Comment 79•10 years ago
|
||
From chatting with :tn over the weekend, the intrinsic size and ratio in nsImageFrame are the same in both the good and bad cases. In addition, the values in Decoder::PostSize are the same for both cases. The execution order up until painting is also the same.
Only in the bad case, after we decode the images and decide their sizes, do we start failing due to the mComputedSize.height being 0 at nsImageFrame::BuildDisplayList.
Comment 80•10 years ago
|
||
More logging - https://dxr.mozilla.org/mozilla-central/source/layout/generic/nsImageFrame.cpp?from=nsImageFrame.cpp#857
The aReflowState passed into nsImageFrame::Reflow is always 0, 0. I'm not sure why the height in the frame tree is 0 but the width is non-zero now. Also, the image does not have a fixed size in both the good and the case case. [1]
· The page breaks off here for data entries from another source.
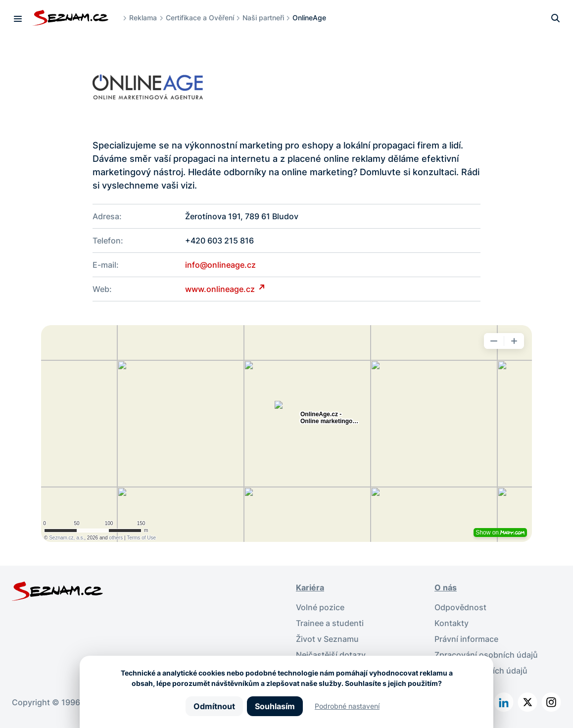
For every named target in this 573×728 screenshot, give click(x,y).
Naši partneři (263, 17)
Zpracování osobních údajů (486, 655)
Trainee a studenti (330, 623)
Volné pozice (320, 607)
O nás (445, 587)
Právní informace (466, 639)
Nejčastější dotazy (331, 655)
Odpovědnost (460, 607)
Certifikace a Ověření (200, 17)
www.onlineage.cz (221, 289)
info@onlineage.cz (220, 265)
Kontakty (451, 623)
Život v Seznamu (327, 639)
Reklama (143, 17)
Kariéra (310, 587)
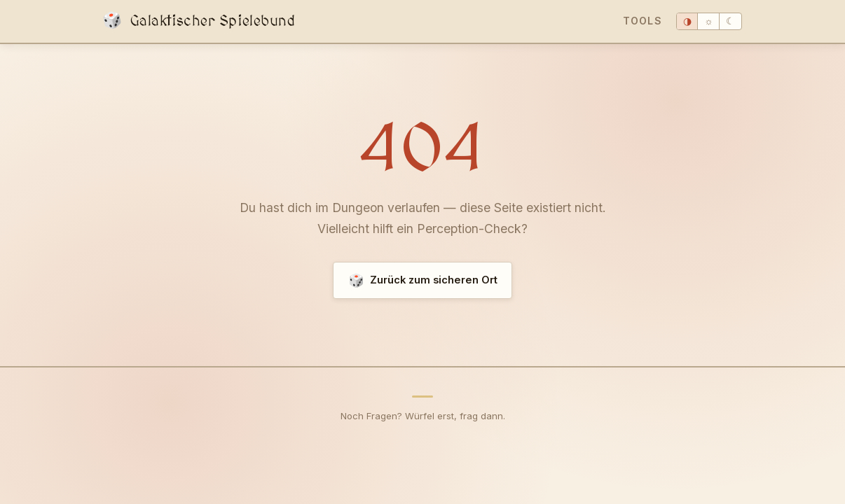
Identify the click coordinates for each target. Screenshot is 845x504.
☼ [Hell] (708, 21)
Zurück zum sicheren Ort (422, 280)
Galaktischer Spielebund (199, 21)
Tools (643, 20)
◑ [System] (687, 21)
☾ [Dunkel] (730, 21)
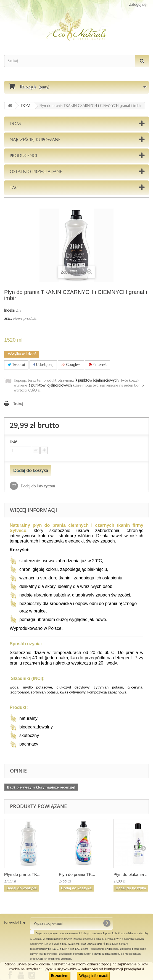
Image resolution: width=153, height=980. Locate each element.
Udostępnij (43, 364)
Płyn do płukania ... (131, 874)
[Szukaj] (142, 61)
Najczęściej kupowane (35, 139)
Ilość (13, 442)
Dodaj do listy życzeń (37, 486)
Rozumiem (60, 976)
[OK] (106, 923)
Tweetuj (16, 364)
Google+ (71, 364)
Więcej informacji (93, 976)
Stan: (8, 318)
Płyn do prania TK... (22, 874)
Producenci (23, 155)
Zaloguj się (138, 5)
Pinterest (98, 364)
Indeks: (10, 310)
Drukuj (18, 404)
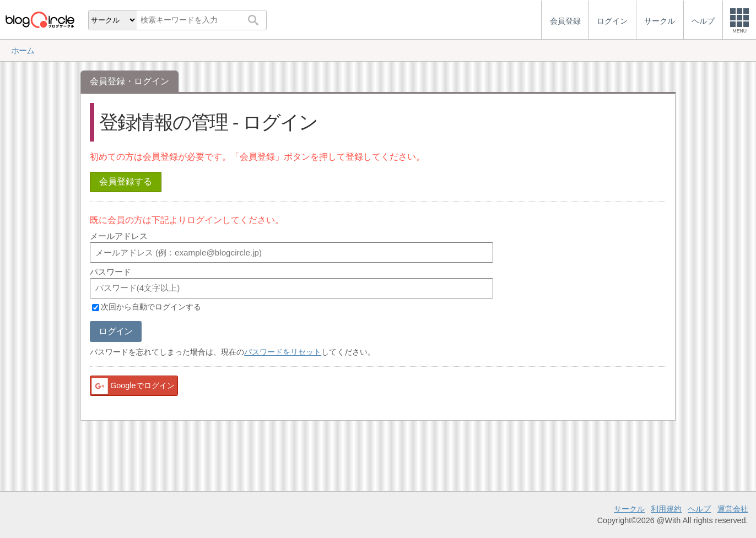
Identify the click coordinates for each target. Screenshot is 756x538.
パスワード (110, 271)
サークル (629, 509)
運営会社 (733, 509)
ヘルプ (699, 509)
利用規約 (666, 509)
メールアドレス (118, 236)
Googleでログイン (132, 386)
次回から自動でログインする (151, 307)
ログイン (115, 331)
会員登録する (126, 181)
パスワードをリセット (283, 352)
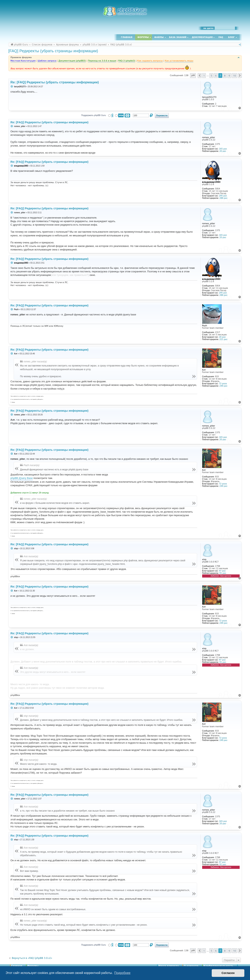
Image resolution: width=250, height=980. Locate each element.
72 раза (223, 383)
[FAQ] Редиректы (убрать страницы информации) (53, 51)
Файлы (159, 37)
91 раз (223, 573)
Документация (202, 37)
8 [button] (225, 75)
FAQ (221, 37)
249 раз (223, 386)
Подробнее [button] (122, 973)
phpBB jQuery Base (22, 478)
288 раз (223, 198)
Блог (231, 37)
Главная (127, 37)
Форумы (143, 37)
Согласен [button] (228, 973)
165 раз (223, 149)
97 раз (222, 571)
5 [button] (211, 75)
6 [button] (216, 75)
[1] https://dxr.mozilla.org/mozilla-central/source/layout/generic/nsImageFrame.cpp?from=nsImageFrame.cpp#871
Comment 81•10 years ago
|
||
If the computed size thats passed down is wrong, then it looks like it comes from nsImageFrame::ComputeSize, so logging that would be useful.
Comment 82•10 years ago
|
||
I saw a different size for blockHtmlRS.ComputedWidth() and blockHtmlRS.ComputedHeight() passing at [1].
The size in good case is (1500,1500), and the failed case is (0,0).
Still add more log in nsBlockFrame::ReflowBlockFrame().
[1]
https://hg.mozilla.org/mozilla-central/annotate/0b3c520002ad/layout/generic/nsBlockFrame.cpp#l3358
Comment 83•10 years ago
|
||
From irc, changing nsImageFrame to reflow if mIntrinsicSize changed at [1][2] did not change the results.
Neither did always invalidating the frame at [3].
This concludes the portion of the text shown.